Roth's are great.. nothing like tax free revenues and income... as long as you can actually grow that account it just means you wont have to worry about the tax man at all when you retire.

Issue with Roth is that Not all people will qualify to be able to contribute (aka fund) the Roth Account directly..

Some people, like myself, will have to use a little tax loop that has to do with conversions.. which was expanded in 2010 in the hopes of the IRS to raise more revenue.

basically, any after tax contributions (as reported on form 8606 to the IRS) can be flipped into a Roth IRA from a traditional with $0.00 taxes as long as the remainder of your retirement funds are found within a qualified plan ( e.g. 401(k) or Solo 401(k)) ... doing so requires some careful planning of course.

if that is not the case, meaning that you dont have access to a qualified plan, you will then have to pay taxes during the conversion based on what percentage of the total IRA funds the amount you want to convert will be...

I was not referring at all about funding a trading account with Roth funds, but rather being able to fund the roth itself.
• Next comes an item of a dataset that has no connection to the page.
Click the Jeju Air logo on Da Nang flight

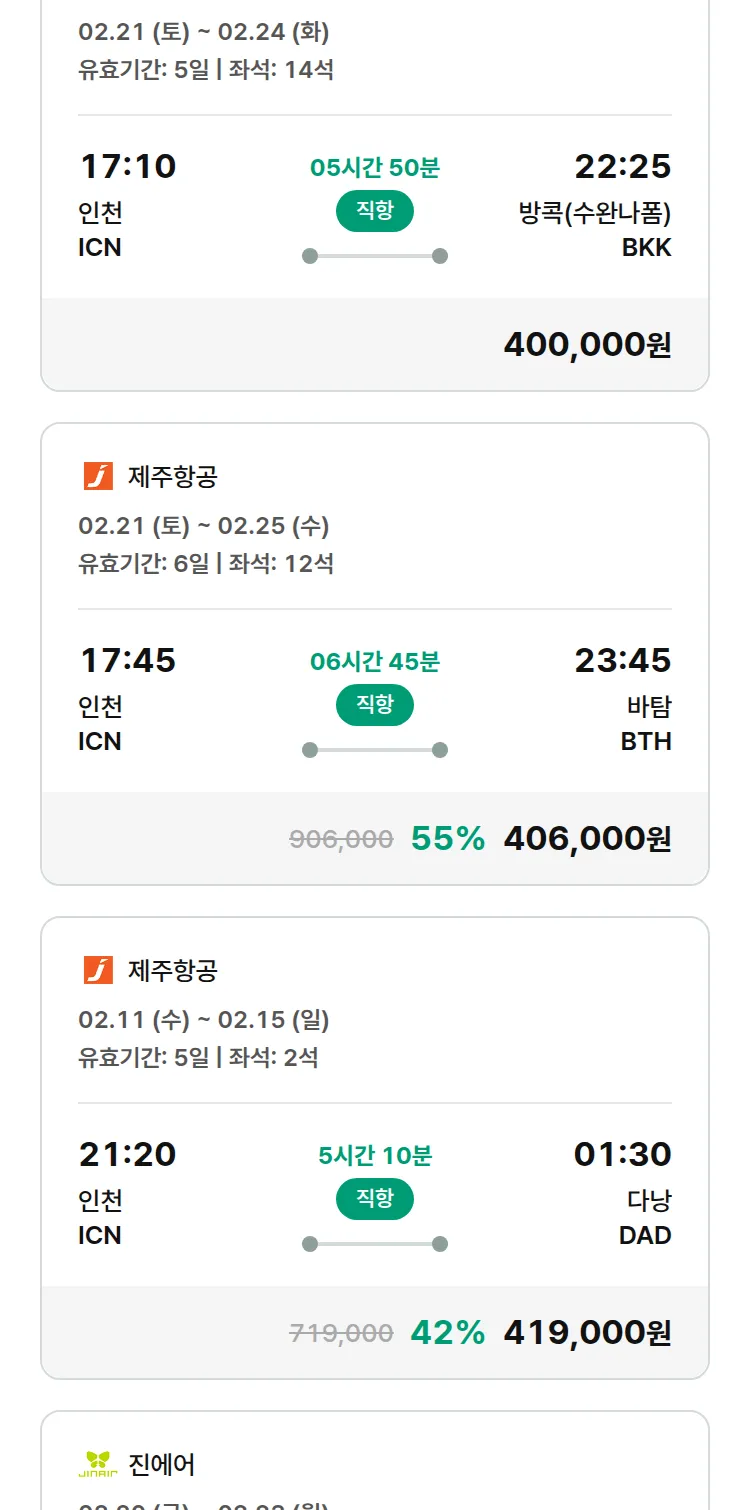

I hope that clarifies it better..

and as usual, please consult your tax advisor.. I am not offering advise, merely alerting those reading as to the challenges that you will be facing..

I absolutely hate the way I express myself sometimes. I think we are still talking about 2 different things. Let me be a bit more specific in an effort to reduce the confusion I've caused and let me put it into a context of my personal situation.

I have several Roth accounts that have existed for years. I intend to use one of those accounts for trading purposes. I will not continue monthly contributions to that Roth. So, aside from fees, the only changes to that account will be the profit or loss that I incur trading using that account. Therefore, any profit or loss in that Roth account is nontaxable assuming the IRS rules don't change.

Again to be clear I will only be doing this with a proven profitable trading method.

So, have I muddied the waters even more? I still have to clear all this with my tax professional but does my approach make sense or am I out to lunch?

This is a great discussion and one that I appreciate a lot.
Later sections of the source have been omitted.